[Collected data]
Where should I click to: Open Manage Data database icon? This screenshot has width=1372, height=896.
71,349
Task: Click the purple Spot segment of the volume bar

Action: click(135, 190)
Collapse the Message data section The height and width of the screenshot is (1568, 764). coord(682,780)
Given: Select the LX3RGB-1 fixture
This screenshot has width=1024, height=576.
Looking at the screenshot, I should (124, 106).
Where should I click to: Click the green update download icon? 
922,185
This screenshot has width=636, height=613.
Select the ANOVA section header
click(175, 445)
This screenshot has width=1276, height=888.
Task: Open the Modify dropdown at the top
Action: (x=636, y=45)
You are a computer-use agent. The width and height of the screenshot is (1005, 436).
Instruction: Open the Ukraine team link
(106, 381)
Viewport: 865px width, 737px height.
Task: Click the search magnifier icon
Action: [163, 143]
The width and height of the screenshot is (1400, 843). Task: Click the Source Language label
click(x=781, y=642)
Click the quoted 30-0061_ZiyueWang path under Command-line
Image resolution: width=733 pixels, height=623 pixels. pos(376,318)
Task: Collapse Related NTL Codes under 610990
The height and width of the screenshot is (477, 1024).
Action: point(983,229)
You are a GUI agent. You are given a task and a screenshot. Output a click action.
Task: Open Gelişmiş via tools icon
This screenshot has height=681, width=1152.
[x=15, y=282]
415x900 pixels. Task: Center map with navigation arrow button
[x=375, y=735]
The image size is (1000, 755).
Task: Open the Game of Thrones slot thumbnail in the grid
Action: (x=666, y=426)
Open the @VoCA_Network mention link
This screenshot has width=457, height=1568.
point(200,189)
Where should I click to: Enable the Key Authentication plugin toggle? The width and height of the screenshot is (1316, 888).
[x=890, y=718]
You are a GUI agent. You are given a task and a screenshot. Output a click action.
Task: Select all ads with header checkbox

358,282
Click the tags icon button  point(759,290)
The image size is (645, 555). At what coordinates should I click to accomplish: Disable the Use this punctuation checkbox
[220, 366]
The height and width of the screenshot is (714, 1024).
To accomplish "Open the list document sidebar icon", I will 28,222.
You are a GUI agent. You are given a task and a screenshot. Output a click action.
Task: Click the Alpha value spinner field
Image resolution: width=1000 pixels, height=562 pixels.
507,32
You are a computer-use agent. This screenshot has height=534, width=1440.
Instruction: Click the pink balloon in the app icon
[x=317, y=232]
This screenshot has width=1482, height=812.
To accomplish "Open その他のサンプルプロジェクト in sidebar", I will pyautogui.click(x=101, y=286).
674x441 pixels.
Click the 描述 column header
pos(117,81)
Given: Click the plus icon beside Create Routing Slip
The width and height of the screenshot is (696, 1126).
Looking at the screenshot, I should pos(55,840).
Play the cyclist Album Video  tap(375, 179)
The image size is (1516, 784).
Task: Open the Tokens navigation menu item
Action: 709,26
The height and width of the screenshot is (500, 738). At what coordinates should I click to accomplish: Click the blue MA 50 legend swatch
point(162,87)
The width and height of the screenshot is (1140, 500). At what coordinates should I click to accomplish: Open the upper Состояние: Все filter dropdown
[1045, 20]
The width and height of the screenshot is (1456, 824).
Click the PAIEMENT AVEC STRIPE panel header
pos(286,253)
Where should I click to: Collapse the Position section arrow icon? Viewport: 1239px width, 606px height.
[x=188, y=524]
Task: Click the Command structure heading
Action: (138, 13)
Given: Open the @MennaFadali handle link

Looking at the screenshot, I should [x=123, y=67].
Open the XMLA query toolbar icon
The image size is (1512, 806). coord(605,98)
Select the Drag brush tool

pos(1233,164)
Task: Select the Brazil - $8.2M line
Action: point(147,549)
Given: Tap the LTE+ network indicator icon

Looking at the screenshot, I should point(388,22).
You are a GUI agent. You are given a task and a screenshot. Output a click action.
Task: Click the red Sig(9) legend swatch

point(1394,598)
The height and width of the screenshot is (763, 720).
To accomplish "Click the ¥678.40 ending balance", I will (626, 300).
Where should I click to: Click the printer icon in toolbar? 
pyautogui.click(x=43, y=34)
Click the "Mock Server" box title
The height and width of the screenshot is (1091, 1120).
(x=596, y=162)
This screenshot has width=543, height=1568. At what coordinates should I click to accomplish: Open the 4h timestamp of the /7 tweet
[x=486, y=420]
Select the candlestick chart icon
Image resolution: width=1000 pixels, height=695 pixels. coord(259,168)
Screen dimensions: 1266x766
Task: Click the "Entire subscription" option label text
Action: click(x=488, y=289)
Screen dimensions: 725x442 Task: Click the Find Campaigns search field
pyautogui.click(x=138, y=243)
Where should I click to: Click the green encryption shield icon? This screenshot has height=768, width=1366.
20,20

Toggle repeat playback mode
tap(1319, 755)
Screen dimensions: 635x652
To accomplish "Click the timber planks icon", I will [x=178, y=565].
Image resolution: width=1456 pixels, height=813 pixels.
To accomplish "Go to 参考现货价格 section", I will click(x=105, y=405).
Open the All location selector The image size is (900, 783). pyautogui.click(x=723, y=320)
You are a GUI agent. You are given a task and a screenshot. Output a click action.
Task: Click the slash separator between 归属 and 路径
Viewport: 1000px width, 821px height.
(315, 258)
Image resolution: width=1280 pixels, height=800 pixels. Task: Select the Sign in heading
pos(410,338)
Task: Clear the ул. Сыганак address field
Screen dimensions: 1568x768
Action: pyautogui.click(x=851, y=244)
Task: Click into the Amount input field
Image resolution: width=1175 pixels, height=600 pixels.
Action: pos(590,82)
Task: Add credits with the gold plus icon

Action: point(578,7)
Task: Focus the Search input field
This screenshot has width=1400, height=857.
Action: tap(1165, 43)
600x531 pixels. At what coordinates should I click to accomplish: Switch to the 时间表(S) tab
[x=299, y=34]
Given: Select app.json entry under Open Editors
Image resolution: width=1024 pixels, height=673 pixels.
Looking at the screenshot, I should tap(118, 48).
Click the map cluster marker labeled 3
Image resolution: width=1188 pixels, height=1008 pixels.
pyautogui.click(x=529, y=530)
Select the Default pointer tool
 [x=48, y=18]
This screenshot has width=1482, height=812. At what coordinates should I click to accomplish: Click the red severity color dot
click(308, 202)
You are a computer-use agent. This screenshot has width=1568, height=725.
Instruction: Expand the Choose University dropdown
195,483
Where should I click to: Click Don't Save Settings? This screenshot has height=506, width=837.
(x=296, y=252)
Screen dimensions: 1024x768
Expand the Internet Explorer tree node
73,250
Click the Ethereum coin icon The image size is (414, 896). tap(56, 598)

§ TASK INSTRUCTIONS
Lines with the word "input" in them should be copied from the preceding records.

§ FINISHED EXERCISE
Task: Click into the Amount input field
Task: Focus the Search input field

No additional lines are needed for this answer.